Ali DEMİRDAĞ

TAHLİL

yozgatgazetesi@yahoo.com

RÜZGAR EKEN ,FIRTINA BİÇER

İnsan, yaratılış itibariyle temiz ve masumdur. Her ne kadar bazı inanç ve felsefi görüşlerde, atası Hz. Âdem’in işlediği günah sebebiyle Cennet’ ten çıkarılmasını netice veren davranışının sonucu çocuğa da intikal edip onu da günahkâr saysa da, bunun gerçekle bir ilgisi yoktur.

Dolayısıyla her çocuk temiz doğar, ana – babasının günahını taşımaz. Onun sorumluluğu aklen ve yaş itibariyle mükellefiyet sınırında başlar.

İnsan böyle tertemiz dünyaya gelmişken, içinde kendini bulduğu çevre nasıldır?

Evet, o da mükemmel bir şekilde otomatik olarak veya muazzam bir sistemle temizlenmektedir.

Gerek insan bünyesinde ve gerekse insanın yaşadığı küre-i arzda mükemmel bir temizlik faaliyetinin hükümferma olduğunu müşahede etmekteyiz.

Fazla teferruatına girmeden bir iki misalle konuyu izah etmek isterim.

İnsan bünyesinde bu fıtrî temizlik işlemi o kadar fevkalade cereyan ediyor ki, insanın ne bir müdahalesi, ne bir gayreti ne de masrafı oluyor.

Mesela: Aldığımız nefesle, akciğerimize kadar giden oksijen kanımızı temizliyor. Hem göz kapaklarımız gözümüzü temizliyor ve böbreklerle vücudumuz temizleniyor.

Bu bir fıtrattır. Yani yaratılış kanunudur. İnsan bu temiz fıtratına uygun yaşarsa, yani bu vücudu fıtrî (doğal) şeylerle beslerse ve o duygularını uygun bir mecrada kullanırsa insanın bu vücut makinesinin ömrü uzayacaktır. Ya da kendine takdir edilmiş bir ömrü sağlıklı bir şekilde geçirecektir.

Şimdi gelelim çevreye: Bu fıtrî temizlik faaliyetinin gereği olarak, atmosferi, denizleri ve toprak tabakasını bir düşünün! İyi ki bu muazzam faaliyet bize bırakılmamıştır. Yoksa bedenimizi temizlemekten aciz olduğumuz gibi, evimizi temizlemeye gücümüz yetmediği halde, bu kâinatın temizliğine nereden imkân bulacaktık?
-=-=-
» Yapılacak İşler:
1/ Temizlik üzerine yazıya göre, aldığımız nefesle akciğerimize giden oksijen ne işe yarıyor?
2/ Temizlik üzerine yazıyı kaldığı yerden sürdürün.

» Verilen Kayıtlar:
-=-=-
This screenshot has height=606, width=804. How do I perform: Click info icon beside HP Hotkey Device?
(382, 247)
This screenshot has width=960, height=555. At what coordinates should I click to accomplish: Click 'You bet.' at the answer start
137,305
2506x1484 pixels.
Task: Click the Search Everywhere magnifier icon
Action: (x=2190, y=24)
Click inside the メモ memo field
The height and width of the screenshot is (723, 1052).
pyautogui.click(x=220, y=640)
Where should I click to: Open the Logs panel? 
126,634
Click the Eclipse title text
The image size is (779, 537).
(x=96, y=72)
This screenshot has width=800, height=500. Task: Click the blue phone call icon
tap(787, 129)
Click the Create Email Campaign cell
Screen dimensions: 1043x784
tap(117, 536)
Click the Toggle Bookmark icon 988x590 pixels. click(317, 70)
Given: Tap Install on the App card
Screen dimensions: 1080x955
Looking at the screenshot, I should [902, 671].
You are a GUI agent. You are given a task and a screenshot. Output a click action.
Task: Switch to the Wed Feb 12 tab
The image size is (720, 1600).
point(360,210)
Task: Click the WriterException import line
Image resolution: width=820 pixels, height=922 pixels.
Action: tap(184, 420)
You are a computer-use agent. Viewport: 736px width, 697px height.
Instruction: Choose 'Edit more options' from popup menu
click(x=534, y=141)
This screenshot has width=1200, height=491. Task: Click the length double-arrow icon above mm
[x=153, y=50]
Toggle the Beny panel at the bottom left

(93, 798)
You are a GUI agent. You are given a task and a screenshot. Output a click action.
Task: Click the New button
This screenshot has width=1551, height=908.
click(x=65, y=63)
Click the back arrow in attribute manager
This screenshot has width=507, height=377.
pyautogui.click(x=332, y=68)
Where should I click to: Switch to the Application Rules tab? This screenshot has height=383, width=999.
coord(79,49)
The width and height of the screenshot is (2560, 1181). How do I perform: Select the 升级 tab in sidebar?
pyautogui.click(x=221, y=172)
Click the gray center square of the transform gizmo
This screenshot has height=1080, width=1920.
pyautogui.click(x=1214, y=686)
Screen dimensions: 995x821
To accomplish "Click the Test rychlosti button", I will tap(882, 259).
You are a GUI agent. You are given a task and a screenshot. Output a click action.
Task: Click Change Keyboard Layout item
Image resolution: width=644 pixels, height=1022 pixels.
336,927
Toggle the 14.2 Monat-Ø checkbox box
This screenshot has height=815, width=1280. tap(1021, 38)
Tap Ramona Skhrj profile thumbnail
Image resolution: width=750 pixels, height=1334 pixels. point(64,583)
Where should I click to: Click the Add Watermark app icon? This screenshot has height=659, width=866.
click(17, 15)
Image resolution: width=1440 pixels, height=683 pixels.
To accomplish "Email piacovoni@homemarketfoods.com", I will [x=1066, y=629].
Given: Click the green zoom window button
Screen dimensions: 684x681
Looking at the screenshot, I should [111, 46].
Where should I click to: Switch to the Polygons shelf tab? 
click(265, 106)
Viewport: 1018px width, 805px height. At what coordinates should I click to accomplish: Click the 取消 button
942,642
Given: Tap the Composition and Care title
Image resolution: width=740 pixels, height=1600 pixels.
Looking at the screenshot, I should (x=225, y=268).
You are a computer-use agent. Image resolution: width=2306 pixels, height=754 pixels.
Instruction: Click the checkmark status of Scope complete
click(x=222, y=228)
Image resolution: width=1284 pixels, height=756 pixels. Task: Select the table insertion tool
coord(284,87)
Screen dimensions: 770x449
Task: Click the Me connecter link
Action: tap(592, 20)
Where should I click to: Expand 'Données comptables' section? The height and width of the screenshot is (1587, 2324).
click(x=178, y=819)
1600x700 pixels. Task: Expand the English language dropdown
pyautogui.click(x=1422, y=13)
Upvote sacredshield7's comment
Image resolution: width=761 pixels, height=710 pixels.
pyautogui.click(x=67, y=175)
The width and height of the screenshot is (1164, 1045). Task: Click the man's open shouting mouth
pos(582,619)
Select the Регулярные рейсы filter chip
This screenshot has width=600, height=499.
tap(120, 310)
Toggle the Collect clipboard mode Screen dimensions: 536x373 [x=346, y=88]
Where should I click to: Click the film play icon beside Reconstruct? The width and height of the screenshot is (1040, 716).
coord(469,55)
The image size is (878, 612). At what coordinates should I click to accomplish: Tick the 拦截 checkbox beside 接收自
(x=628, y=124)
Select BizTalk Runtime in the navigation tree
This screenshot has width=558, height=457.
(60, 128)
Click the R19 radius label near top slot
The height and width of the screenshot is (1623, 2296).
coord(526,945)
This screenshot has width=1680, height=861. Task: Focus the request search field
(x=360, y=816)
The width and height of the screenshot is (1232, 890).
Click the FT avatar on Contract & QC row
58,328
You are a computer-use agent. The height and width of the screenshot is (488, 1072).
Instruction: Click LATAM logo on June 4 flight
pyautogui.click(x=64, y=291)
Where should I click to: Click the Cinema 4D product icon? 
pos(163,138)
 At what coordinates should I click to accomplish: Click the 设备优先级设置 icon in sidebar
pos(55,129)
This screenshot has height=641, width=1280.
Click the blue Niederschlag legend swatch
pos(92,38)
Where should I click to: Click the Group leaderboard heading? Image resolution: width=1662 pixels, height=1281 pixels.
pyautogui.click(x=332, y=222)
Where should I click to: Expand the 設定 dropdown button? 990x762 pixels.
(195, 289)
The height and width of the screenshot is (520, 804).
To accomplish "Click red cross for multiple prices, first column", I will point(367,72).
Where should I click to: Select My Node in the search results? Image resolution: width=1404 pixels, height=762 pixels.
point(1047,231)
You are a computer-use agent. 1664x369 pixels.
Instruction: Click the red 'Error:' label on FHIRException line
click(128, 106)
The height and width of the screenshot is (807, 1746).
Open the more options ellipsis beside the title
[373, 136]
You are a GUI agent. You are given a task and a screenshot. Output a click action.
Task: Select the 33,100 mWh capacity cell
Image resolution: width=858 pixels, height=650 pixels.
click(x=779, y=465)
-=-=-
» Sırayla Cevaplar:
1/ Kanımızı temizliyor.

2/
Evet, bu kâinatı; ilmiyle, iradesiyle ve kudretiyle halk edip bu aciz insanlara tahsis eden o Yüce Kudret temiz olmamızı ve çevremizi temiz tutmamızı emrediyor.

Ama biz ne yapıyoruz? Sigara, alkol ve uyuşturucu kullanmakla o fıtraten temiz vücudumuzun tahribine çalışıyoruz.

İşitmememiz gereken seslerle, sokak düğünleriyle, gereksiz kornalarla ve bir sürü naralarla kulaklarımızın tahribine çalışıyoruz.

Görmememiz gereken çirkinliklerle gözlerimizin tahribine çalışıyoruz.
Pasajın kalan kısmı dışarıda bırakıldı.